The issues dogging “The Hobbit: The Desolation of Smaug” are the same problems that dogged “The Hobbit: An Unexpected Journey” one year ago: too many characters, not enough story, at least 45 minutes longer than it needs to be.
The upside about “Desolation” is that, much like another second-film-based-on-a-series-of-books movie currently tearing up the box office this season, “Desolation” rights a lot of the first movie’s wrongs.
For starters, the movie doesn’t really dawdle the way “An Unexpected Journey” did. It’s pretty much a 2½-hour long adventure movie, nimbly bouncing from one action scene to the next as Bilbo and the gang continue their journey to Lonely Mountain to retrieve something called the Arkenstone, which the 13 dwarves Bilbo is traveling with need to ensure Thorin (Richard Armitage) can regain the throne and bring peace back to Middle-earth.
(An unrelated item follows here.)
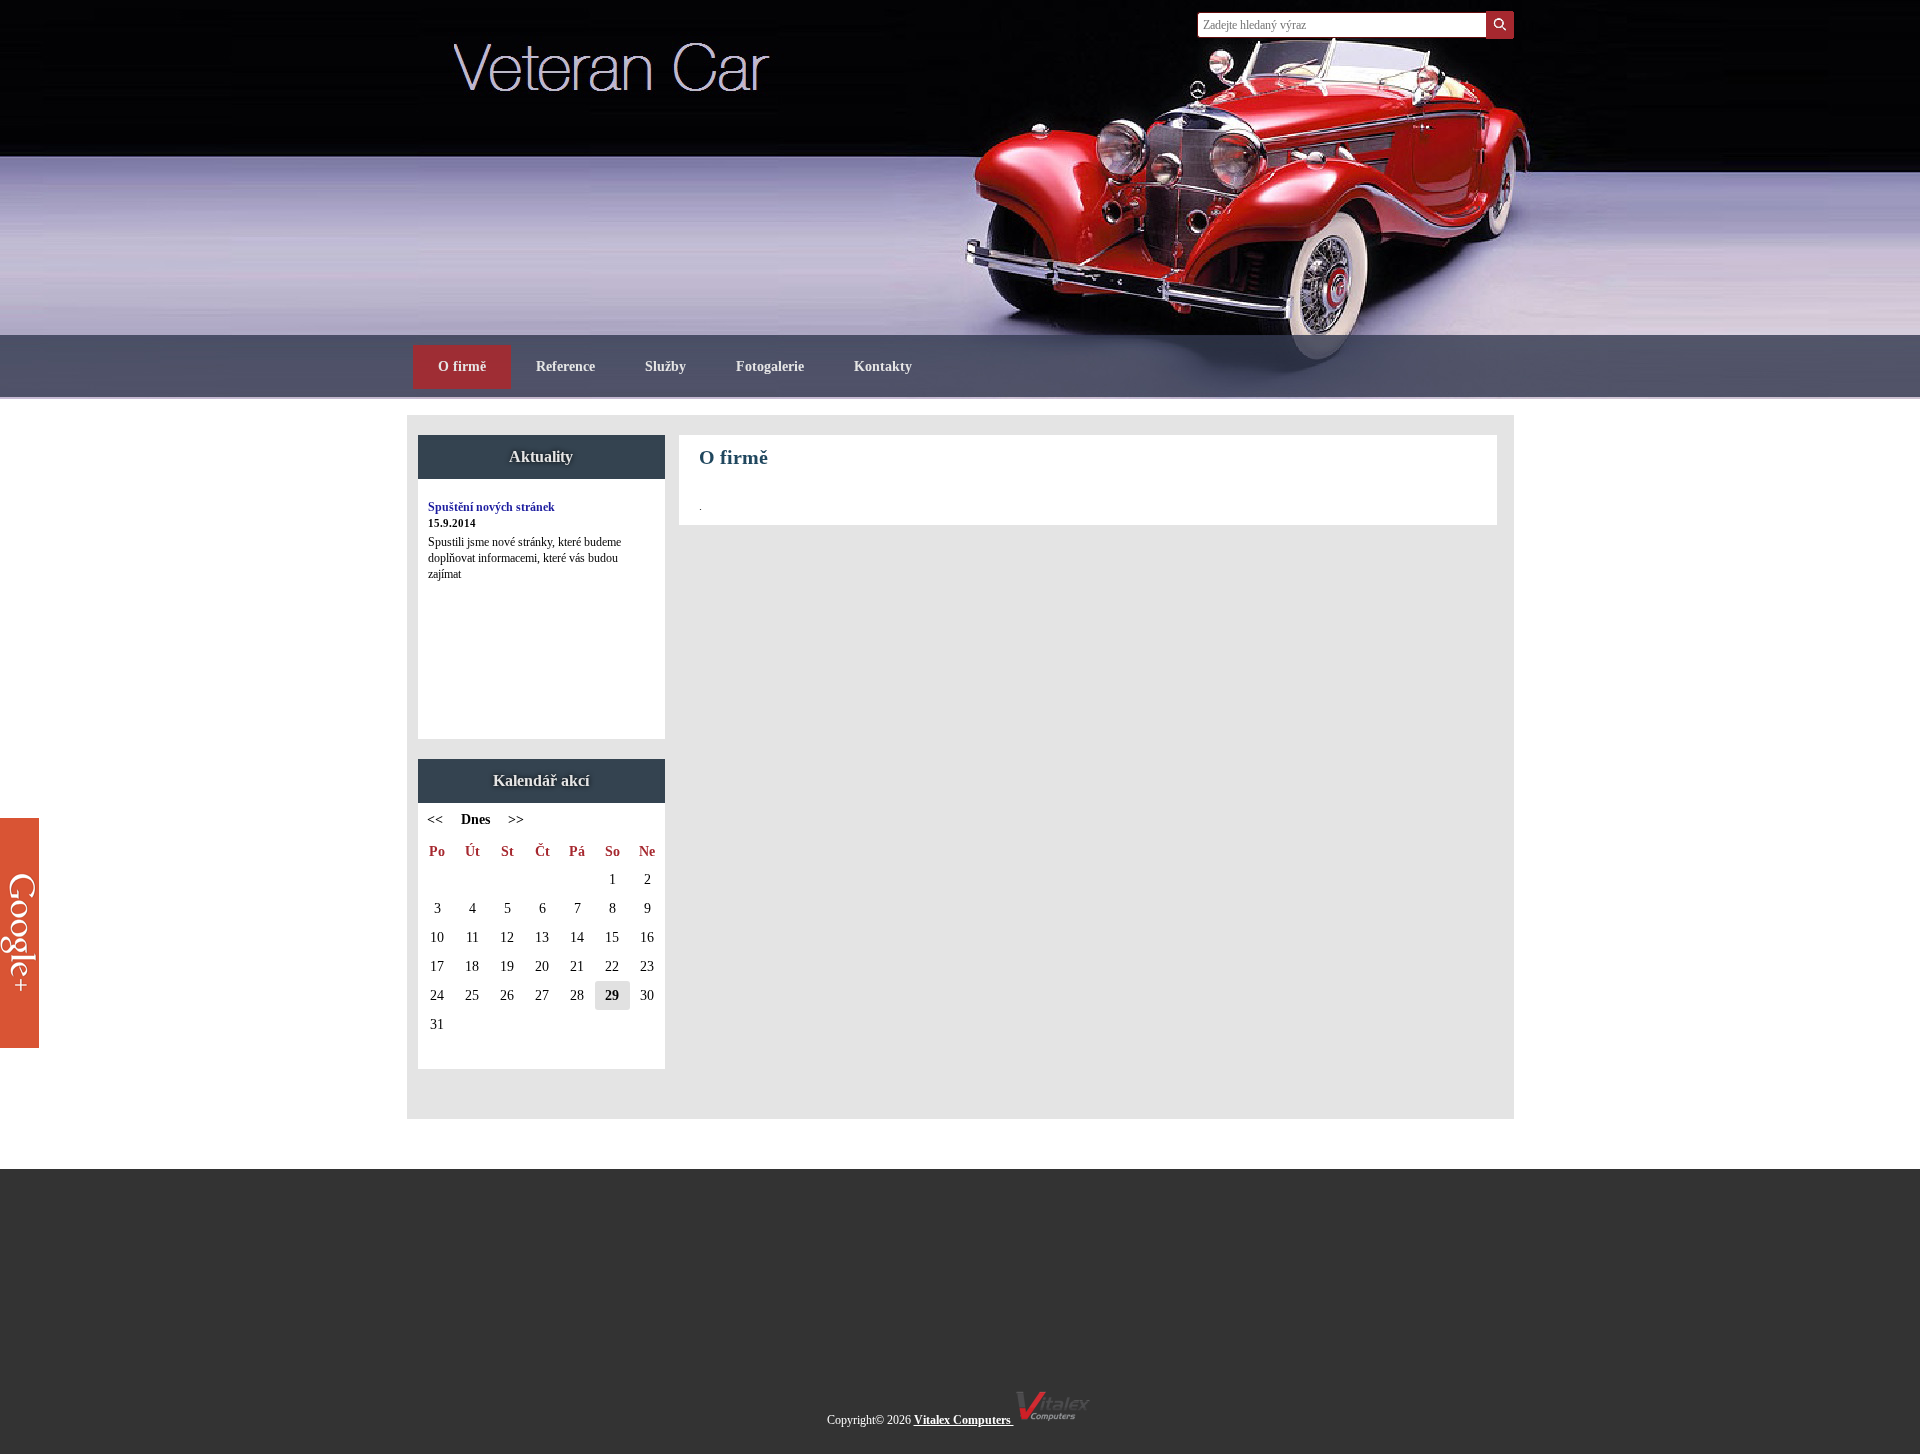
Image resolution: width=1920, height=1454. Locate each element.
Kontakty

The action usually stems from the virtually nonstop battle sequences, in which the dwarves are confronted by Orcs, giant spiders and seriously pissed off elves.
Beginning with a cameo by director Peter Jackson, the new “Hobbit” establishes itself as a more playful movie than the first “Hobbit,” which is evidenced in one truly terrific sequence that places all 14 protagonists inside wobbly barrels as they float down a rapid-filled stream while Orcs, elves and Mother Nature simultaneously threaten to do each other in.
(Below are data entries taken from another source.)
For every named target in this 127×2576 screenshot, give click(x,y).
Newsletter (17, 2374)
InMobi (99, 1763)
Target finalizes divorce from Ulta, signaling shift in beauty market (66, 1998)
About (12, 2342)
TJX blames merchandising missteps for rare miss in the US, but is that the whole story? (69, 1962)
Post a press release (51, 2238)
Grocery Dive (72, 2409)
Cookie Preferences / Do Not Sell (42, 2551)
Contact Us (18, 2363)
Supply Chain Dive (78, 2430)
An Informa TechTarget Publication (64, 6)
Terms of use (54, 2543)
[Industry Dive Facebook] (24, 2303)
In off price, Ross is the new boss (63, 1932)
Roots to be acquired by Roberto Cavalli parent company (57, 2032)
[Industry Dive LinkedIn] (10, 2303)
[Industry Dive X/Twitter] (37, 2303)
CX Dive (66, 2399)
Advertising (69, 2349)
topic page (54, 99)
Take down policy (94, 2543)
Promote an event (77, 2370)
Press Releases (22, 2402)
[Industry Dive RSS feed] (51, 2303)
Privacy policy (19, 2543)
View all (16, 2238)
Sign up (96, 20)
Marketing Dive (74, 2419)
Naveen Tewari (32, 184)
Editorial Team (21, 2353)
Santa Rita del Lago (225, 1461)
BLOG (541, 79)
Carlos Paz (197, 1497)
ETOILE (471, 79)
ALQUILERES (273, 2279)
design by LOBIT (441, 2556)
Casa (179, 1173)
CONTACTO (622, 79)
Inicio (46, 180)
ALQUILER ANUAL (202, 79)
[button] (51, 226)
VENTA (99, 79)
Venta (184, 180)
After two hours of foreplay, the movie finally reaches its crescendo when Smaug, the sleepy dragon who harbors the Arkenstone as well as millions of beautifully imagined gold coins in his mountain lair, is introduced in a battle of wits with Bilbo, which is about as exciting as Bilbo’s initial meeting with Gollum in the first “Hobbit” last December (sadly, Gollum does not appear in “Desolation,” not that he is missed).
As voiced by Benedict Cumberbatch, who has played a villain in three of the five movies he participated in this year, Smaug is a worthy adversary for the more-clever-than-he-lets-on Bilbo (Martin Freeman, who co-stars with Cumberbatch on TV’s “Sherlock”). Their initial encounter occurs a full two hours into “Desolation,” at which point your interest is re-piqued and left hanging, I’m afraid, because the movie ends on one of those “See ya next Christmas!” cliffhangers that also echoes the way the makers of “The Hunger Games: Catching Fire” ended their film last month.
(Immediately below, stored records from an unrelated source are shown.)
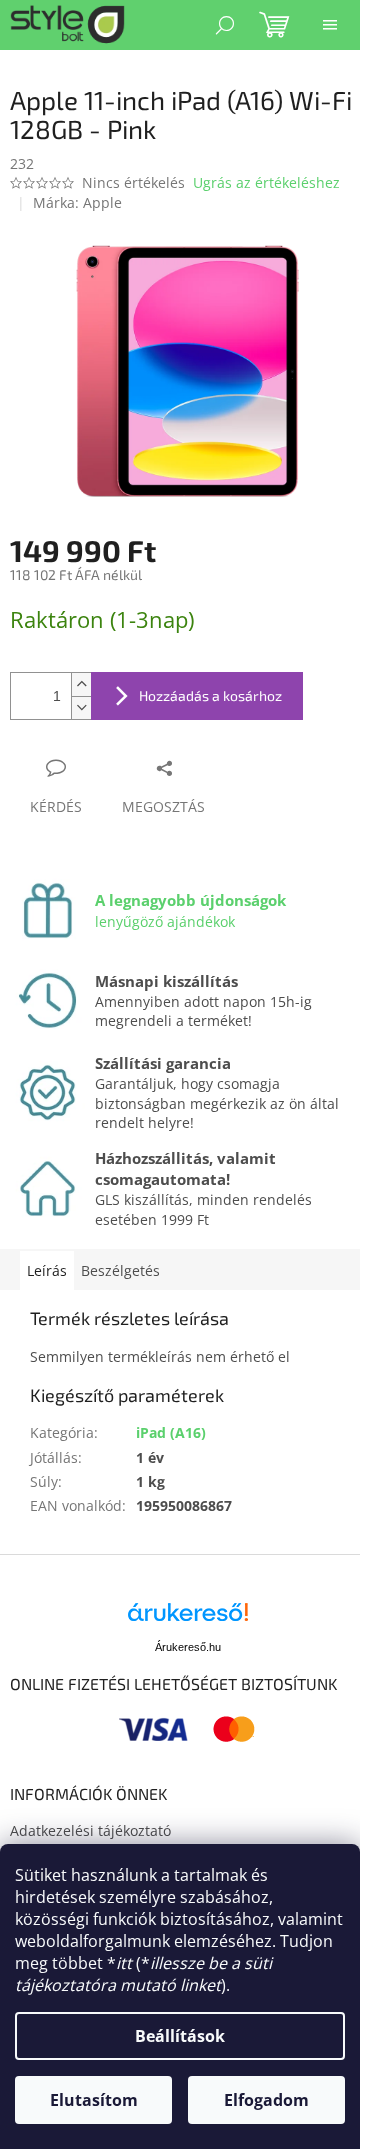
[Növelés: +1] (81, 684)
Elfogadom (266, 2100)
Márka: (77, 202)
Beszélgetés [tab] (120, 1270)
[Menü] (330, 25)
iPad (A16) (171, 1432)
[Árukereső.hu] (188, 1619)
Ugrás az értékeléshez (266, 182)
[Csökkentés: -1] (81, 707)
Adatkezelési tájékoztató (90, 1830)
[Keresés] (225, 25)
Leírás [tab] (47, 1270)
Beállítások (180, 2036)
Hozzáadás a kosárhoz (210, 695)
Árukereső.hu (188, 1647)
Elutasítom (94, 2100)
“Desolation” also signals the return of Legolas the elf, played even more broodingly than usual by Orlando Bloom, and somehow, Jackson has even made room for a new character not seen in J.R.R. Tolkien’s original children’s novel, another elf named Tauriel (Evangeline Lilly) whose presence sets up a romantic element not seen since the original “Lord of the Rings” trilogy a decade ago.
As much fun as “Desolation of Smaug” often is, the movie, alas, is not completely satisfying. There are still about a dozen characters too many to contend with, many of whom are so tangential that I couldn’t even tell them apart. Too often, that edges Bilbo and Gandalf (Ian McKellan) onto the sidelines for much of the action, making them feel like supporting characters in their own film.
The dialogue scenes in “Desolation” also haven’t gotten less snoozy in the dozen years since “The Fellowship of the Ring.” Honestly, if I have to sit through another five minute-long conversation between two characters who speak in breathy poetic gibberish, I’m going to fall asleep.
For the most part, though, “Desolation of Smaug” is a vast improvement over the meandering “Unexpected Journey,” a movie I’m sure not too many people revisited the way they did Jackson’s original three. It still has it’s problems (I can’t speak on the quality of the 48-frames-per-second version, but I can’t imagine it’s improved, either), but it is a step in the right direction. And, if the movie’s cliffhanger ending is any indication, the “Hobbit” trilogy is merely on the cusp of getting good.
★★½ (out of ★★★★)
Rated PG-13 for fantasy action violence. 161 minutes. 2013.
Director: Peter Jackson. Starring: Martin Freeman, Richard Armitage.